▶ Exercise:
Can you repeat, word for word, the records from the line holding "At what coordinates should I click to accomplish: Open the 縣市" through the line holding "will (x=714, y=341).", inclusive?

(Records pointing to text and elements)
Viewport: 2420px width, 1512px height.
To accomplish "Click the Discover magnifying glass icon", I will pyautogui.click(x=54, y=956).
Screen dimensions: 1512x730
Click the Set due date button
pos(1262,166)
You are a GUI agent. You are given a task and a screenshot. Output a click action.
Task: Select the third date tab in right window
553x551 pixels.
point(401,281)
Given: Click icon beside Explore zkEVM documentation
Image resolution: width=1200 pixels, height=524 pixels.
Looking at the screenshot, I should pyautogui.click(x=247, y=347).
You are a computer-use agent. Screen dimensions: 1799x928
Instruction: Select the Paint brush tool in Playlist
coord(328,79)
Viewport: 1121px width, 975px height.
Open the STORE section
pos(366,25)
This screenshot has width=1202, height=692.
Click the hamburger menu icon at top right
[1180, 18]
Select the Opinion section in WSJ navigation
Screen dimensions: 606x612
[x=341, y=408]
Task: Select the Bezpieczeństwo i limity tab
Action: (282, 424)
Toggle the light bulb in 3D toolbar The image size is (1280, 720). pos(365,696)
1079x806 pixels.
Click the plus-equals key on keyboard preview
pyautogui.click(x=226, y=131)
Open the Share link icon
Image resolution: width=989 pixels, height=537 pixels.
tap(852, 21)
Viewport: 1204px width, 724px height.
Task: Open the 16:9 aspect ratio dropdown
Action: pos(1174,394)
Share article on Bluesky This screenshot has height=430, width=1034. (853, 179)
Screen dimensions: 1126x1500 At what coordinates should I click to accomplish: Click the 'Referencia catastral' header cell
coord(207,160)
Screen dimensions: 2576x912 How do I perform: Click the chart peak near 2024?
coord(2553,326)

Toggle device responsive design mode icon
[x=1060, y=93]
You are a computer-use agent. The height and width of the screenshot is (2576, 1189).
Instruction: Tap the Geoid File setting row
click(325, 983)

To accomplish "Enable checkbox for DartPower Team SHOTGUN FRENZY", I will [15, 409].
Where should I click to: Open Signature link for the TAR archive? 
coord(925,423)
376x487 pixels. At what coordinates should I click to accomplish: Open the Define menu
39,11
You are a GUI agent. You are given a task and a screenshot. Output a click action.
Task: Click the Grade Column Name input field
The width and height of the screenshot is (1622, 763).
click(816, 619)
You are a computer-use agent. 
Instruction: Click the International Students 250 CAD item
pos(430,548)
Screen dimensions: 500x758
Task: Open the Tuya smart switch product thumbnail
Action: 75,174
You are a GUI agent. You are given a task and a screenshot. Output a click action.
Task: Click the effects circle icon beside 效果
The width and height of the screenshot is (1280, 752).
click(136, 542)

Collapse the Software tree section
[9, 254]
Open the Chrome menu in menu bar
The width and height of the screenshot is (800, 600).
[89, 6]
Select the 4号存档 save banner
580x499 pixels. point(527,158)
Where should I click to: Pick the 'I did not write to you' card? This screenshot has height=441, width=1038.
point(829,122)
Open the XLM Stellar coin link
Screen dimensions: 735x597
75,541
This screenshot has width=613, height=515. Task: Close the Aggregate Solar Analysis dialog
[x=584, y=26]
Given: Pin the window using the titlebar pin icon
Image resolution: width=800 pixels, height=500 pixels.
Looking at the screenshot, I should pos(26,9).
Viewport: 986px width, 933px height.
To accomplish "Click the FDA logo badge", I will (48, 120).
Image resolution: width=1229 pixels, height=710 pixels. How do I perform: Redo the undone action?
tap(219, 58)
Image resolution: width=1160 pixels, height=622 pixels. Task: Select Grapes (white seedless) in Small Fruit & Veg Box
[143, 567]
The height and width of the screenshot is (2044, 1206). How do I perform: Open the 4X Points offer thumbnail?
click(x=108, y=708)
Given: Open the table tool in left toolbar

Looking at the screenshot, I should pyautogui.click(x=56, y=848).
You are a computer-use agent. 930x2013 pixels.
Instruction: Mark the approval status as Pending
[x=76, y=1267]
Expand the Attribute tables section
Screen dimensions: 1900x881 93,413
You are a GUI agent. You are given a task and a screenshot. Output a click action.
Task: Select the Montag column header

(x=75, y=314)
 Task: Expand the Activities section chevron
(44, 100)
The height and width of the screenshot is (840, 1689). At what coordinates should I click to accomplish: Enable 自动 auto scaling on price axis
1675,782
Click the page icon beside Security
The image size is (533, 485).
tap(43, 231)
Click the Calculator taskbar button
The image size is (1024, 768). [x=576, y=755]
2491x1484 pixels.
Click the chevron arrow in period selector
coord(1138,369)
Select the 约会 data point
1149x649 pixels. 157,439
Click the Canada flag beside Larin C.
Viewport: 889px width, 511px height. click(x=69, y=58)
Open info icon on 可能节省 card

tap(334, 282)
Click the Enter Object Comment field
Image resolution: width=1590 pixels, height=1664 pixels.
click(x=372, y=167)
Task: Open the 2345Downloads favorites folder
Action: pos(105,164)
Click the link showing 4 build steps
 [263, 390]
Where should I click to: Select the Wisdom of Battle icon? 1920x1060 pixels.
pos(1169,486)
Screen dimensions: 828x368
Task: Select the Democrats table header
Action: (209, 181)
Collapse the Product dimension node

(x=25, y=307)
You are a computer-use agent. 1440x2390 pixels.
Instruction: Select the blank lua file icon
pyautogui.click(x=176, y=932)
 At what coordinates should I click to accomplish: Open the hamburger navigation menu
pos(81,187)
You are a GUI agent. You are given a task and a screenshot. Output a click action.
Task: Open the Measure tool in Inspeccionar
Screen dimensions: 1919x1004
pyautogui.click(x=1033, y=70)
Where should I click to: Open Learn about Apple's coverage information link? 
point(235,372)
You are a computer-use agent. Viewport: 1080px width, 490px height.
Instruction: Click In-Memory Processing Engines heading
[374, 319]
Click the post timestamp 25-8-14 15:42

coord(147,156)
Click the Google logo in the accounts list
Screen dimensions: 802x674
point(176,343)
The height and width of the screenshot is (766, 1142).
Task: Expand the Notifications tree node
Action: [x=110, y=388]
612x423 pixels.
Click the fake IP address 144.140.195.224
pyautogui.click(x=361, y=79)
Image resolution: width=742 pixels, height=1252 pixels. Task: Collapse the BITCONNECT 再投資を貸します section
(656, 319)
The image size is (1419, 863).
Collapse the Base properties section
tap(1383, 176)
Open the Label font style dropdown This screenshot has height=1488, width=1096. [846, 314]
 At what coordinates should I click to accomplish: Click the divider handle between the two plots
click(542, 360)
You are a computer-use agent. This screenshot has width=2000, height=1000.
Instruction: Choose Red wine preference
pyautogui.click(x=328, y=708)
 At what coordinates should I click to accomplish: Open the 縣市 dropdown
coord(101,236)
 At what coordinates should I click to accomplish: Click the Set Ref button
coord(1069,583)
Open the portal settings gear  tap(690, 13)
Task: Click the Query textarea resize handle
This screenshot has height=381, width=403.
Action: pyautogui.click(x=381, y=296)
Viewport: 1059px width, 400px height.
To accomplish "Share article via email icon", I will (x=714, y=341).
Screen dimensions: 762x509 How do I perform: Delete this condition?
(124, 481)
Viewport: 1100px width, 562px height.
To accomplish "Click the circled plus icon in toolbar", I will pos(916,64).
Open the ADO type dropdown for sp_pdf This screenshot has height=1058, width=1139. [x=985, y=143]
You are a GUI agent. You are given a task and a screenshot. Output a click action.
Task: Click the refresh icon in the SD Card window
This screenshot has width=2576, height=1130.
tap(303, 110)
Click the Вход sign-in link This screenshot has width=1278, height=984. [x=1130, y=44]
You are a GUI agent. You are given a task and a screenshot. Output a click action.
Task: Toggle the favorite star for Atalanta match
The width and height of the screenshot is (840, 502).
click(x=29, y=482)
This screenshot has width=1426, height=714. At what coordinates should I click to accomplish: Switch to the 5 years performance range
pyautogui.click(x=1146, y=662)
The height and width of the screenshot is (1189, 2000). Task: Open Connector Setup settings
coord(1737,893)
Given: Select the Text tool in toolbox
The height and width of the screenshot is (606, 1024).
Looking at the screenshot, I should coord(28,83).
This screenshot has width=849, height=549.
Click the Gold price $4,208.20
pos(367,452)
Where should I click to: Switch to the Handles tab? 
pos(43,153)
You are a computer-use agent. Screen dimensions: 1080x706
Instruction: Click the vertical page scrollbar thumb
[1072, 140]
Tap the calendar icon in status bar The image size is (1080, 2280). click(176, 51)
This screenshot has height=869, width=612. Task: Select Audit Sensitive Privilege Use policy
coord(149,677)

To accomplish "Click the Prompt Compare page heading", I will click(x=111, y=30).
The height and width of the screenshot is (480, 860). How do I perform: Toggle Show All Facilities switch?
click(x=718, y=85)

▶ The output:
 At what coordinates should I click to accomplish: Open the 縣市 dropdown
coord(101,236)
 At what coordinates should I click to accomplish: Click the Set Ref button
coord(1069,583)
Open the portal settings gear  tap(690, 13)
Task: Click the Query textarea resize handle
This screenshot has height=381, width=403.
Action: pyautogui.click(x=381, y=296)
Viewport: 1059px width, 400px height.
To accomplish "Share article via email icon", I will (x=714, y=341).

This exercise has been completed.